PROBLEM REQUIREMENTS: Start to finish, the listing must be rewritten exactly.
<<<<
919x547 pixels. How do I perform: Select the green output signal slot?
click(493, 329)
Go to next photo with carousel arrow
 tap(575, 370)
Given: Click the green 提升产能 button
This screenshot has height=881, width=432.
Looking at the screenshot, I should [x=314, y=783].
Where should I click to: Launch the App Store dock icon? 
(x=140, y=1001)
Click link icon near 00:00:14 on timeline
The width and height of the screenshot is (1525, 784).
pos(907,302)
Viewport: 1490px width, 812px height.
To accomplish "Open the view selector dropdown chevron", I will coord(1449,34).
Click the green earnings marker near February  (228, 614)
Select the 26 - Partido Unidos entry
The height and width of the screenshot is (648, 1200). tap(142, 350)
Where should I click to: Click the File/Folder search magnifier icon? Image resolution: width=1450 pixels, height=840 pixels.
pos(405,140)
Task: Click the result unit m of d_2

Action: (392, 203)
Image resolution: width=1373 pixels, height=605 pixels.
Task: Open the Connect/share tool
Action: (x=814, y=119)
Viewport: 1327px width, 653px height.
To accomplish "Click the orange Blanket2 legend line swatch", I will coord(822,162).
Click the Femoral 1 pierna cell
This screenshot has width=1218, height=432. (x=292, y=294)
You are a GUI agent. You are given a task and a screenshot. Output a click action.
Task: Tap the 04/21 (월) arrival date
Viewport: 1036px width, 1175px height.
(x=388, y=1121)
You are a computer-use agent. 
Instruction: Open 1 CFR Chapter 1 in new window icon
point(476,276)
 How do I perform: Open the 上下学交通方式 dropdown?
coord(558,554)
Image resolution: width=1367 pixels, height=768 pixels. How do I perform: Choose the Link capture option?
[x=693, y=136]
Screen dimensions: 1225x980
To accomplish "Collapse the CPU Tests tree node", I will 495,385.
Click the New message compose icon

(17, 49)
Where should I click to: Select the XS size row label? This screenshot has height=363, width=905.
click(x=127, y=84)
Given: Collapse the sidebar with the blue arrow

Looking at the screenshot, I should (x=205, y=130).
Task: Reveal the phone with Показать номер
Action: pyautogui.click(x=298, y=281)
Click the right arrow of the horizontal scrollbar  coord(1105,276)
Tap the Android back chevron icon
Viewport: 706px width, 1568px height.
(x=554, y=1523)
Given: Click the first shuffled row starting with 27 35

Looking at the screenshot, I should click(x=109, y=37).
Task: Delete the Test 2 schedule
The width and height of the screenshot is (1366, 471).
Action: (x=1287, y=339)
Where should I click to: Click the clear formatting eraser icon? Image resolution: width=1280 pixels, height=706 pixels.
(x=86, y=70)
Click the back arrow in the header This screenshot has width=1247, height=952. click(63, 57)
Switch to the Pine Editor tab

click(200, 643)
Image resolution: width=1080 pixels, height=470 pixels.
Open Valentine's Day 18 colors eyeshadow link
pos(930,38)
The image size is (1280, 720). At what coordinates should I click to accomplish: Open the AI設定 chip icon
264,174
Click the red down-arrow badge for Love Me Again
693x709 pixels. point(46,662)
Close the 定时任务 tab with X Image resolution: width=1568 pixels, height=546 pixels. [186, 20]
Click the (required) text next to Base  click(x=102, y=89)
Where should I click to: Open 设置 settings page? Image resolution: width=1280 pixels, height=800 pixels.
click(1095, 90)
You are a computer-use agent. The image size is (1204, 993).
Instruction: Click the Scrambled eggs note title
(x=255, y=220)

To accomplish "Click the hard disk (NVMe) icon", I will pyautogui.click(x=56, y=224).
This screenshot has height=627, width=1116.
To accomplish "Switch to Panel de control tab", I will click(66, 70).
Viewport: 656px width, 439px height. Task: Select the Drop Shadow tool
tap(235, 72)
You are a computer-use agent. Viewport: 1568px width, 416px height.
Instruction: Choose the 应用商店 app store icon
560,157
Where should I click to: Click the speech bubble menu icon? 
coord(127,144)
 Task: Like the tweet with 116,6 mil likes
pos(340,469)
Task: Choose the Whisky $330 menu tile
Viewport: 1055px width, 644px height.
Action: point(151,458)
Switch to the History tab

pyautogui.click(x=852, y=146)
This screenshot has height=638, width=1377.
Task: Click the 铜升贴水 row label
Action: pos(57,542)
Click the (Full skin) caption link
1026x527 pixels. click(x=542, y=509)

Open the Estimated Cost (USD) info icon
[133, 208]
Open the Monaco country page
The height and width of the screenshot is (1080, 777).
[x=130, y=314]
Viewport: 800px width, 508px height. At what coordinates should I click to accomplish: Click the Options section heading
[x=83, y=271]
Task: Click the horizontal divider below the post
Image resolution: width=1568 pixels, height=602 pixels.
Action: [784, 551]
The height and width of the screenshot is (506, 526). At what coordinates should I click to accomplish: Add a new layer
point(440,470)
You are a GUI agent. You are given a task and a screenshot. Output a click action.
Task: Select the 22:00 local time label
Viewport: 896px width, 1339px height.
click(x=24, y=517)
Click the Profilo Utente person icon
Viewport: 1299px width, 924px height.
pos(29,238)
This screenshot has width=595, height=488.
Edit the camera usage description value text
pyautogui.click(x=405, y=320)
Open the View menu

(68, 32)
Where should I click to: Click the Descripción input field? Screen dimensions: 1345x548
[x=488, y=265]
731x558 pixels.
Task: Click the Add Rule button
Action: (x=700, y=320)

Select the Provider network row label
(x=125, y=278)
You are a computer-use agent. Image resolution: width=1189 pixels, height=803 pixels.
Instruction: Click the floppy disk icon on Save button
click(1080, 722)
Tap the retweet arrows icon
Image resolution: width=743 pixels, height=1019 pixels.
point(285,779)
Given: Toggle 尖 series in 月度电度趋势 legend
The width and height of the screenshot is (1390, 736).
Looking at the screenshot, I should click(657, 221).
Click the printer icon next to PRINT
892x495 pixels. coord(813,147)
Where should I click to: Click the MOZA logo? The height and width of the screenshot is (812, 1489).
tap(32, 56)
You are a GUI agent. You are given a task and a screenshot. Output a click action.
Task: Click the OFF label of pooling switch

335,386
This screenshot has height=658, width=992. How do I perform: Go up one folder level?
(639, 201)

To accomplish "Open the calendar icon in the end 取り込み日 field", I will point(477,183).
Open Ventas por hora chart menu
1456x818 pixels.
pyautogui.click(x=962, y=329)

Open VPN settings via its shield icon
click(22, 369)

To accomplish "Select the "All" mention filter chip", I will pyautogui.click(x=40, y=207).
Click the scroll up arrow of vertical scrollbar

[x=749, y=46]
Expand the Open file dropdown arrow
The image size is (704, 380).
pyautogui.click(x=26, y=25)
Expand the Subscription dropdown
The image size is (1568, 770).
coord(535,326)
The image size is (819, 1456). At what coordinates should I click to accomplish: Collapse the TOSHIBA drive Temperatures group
>>>>
EXERCISE RESULT:
919x547 pixels. How do I perform: Select the green output signal slot?
click(493, 329)
Go to next photo with carousel arrow
 tap(575, 370)
Given: Click the green 提升产能 button
This screenshot has height=881, width=432.
Looking at the screenshot, I should [x=314, y=783].
Where should I click to: Launch the App Store dock icon? 
(x=140, y=1001)
Click link icon near 00:00:14 on timeline
The width and height of the screenshot is (1525, 784).
pos(907,302)
Viewport: 1490px width, 812px height.
To accomplish "Open the view selector dropdown chevron", I will coord(1449,34).
Click the green earnings marker near February  (228, 614)
Select the 26 - Partido Unidos entry
The height and width of the screenshot is (648, 1200). tap(142, 350)
Where should I click to: Click the File/Folder search magnifier icon? Image resolution: width=1450 pixels, height=840 pixels.
pos(405,140)
Task: Click the result unit m of d_2

Action: (392, 203)
Image resolution: width=1373 pixels, height=605 pixels.
Task: Open the Connect/share tool
Action: (x=814, y=119)
Viewport: 1327px width, 653px height.
To accomplish "Click the orange Blanket2 legend line swatch", I will coord(822,162).
Click the Femoral 1 pierna cell
This screenshot has width=1218, height=432. (x=292, y=294)
You are a GUI agent. You are given a task and a screenshot. Output a click action.
Task: Tap the 04/21 (월) arrival date
Viewport: 1036px width, 1175px height.
(x=388, y=1121)
You are a computer-use agent. 
Instruction: Open 1 CFR Chapter 1 in new window icon
point(476,276)
 How do I perform: Open the 上下学交通方式 dropdown?
coord(558,554)
Image resolution: width=1367 pixels, height=768 pixels. How do I perform: Choose the Link capture option?
[x=693, y=136]
Screen dimensions: 1225x980
To accomplish "Collapse the CPU Tests tree node", I will 495,385.
Click the New message compose icon

(17, 49)
Where should I click to: Select the XS size row label? This screenshot has height=363, width=905.
click(x=127, y=84)
Given: Collapse the sidebar with the blue arrow

Looking at the screenshot, I should (x=205, y=130).
Task: Reveal the phone with Показать номер
Action: pyautogui.click(x=298, y=281)
Click the right arrow of the horizontal scrollbar  coord(1105,276)
Tap the Android back chevron icon
Viewport: 706px width, 1568px height.
(x=554, y=1523)
Given: Click the first shuffled row starting with 27 35

Looking at the screenshot, I should click(x=109, y=37).
Task: Delete the Test 2 schedule
The width and height of the screenshot is (1366, 471).
Action: (x=1287, y=339)
Where should I click to: Click the clear formatting eraser icon? Image resolution: width=1280 pixels, height=706 pixels.
(x=86, y=70)
Click the back arrow in the header This screenshot has width=1247, height=952. click(63, 57)
Switch to the Pine Editor tab

click(200, 643)
Image resolution: width=1080 pixels, height=470 pixels.
Open Valentine's Day 18 colors eyeshadow link
pos(930,38)
The image size is (1280, 720). At what coordinates should I click to accomplish: Open the AI設定 chip icon
264,174
Click the red down-arrow badge for Love Me Again
693x709 pixels. point(46,662)
Close the 定时任务 tab with X Image resolution: width=1568 pixels, height=546 pixels. [186, 20]
Click the (required) text next to Base  click(x=102, y=89)
Where should I click to: Open 设置 settings page? Image resolution: width=1280 pixels, height=800 pixels.
click(1095, 90)
You are a computer-use agent. The image size is (1204, 993).
Instruction: Click the Scrambled eggs note title
(x=255, y=220)

To accomplish "Click the hard disk (NVMe) icon", I will pyautogui.click(x=56, y=224).
This screenshot has height=627, width=1116.
To accomplish "Switch to Panel de control tab", I will click(66, 70).
Viewport: 656px width, 439px height. Task: Select the Drop Shadow tool
tap(235, 72)
You are a computer-use agent. Viewport: 1568px width, 416px height.
Instruction: Choose the 应用商店 app store icon
560,157
Where should I click to: Click the speech bubble menu icon? 
coord(127,144)
 Task: Like the tweet with 116,6 mil likes
pos(340,469)
Task: Choose the Whisky $330 menu tile
Viewport: 1055px width, 644px height.
Action: point(151,458)
Switch to the History tab

pyautogui.click(x=852, y=146)
This screenshot has height=638, width=1377.
Task: Click the 铜升贴水 row label
Action: pos(57,542)
Click the (Full skin) caption link
1026x527 pixels. click(x=542, y=509)

Open the Estimated Cost (USD) info icon
[133, 208]
Open the Monaco country page
The height and width of the screenshot is (1080, 777).
[x=130, y=314]
Viewport: 800px width, 508px height. At what coordinates should I click to accomplish: Click the Options section heading
[x=83, y=271]
Task: Click the horizontal divider below the post
Image resolution: width=1568 pixels, height=602 pixels.
Action: [784, 551]
The height and width of the screenshot is (506, 526). At what coordinates should I click to accomplish: Add a new layer
point(440,470)
You are a GUI agent. You are given a task and a screenshot. Output a click action.
Task: Select the 22:00 local time label
Viewport: 896px width, 1339px height.
click(x=24, y=517)
Click the Profilo Utente person icon
Viewport: 1299px width, 924px height.
pos(29,238)
This screenshot has width=595, height=488.
Edit the camera usage description value text
pyautogui.click(x=405, y=320)
Open the View menu

(68, 32)
Where should I click to: Click the Descripción input field? Screen dimensions: 1345x548
[x=488, y=265]
731x558 pixels.
Task: Click the Add Rule button
Action: (x=700, y=320)

Select the Provider network row label
(x=125, y=278)
You are a computer-use agent. Image resolution: width=1189 pixels, height=803 pixels.
Instruction: Click the floppy disk icon on Save button
click(1080, 722)
Tap the retweet arrows icon
Image resolution: width=743 pixels, height=1019 pixels.
point(285,779)
Given: Toggle 尖 series in 月度电度趋势 legend
The width and height of the screenshot is (1390, 736).
Looking at the screenshot, I should click(657, 221).
Click the printer icon next to PRINT
892x495 pixels. coord(813,147)
Where should I click to: Click the MOZA logo? The height and width of the screenshot is (812, 1489).
tap(32, 56)
You are a GUI agent. You are given a task and a screenshot. Output a click action.
Task: Click the OFF label of pooling switch

335,386
This screenshot has height=658, width=992. How do I perform: Go up one folder level?
(639, 201)

To accomplish "Open the calendar icon in the end 取り込み日 field", I will point(477,183).
Open Ventas por hora chart menu
1456x818 pixels.
pyautogui.click(x=962, y=329)

Open VPN settings via its shield icon
click(22, 369)

To accomplish "Select the "All" mention filter chip", I will pyautogui.click(x=40, y=207).
Click the scroll up arrow of vertical scrollbar

[x=749, y=46]
Expand the Open file dropdown arrow
The image size is (704, 380).
pyautogui.click(x=26, y=25)
Expand the Subscription dropdown
The image size is (1568, 770).
coord(535,326)
The image size is (819, 1456). At what coordinates should I click to accomplish: Collapse the TOSHIBA drive Temperatures group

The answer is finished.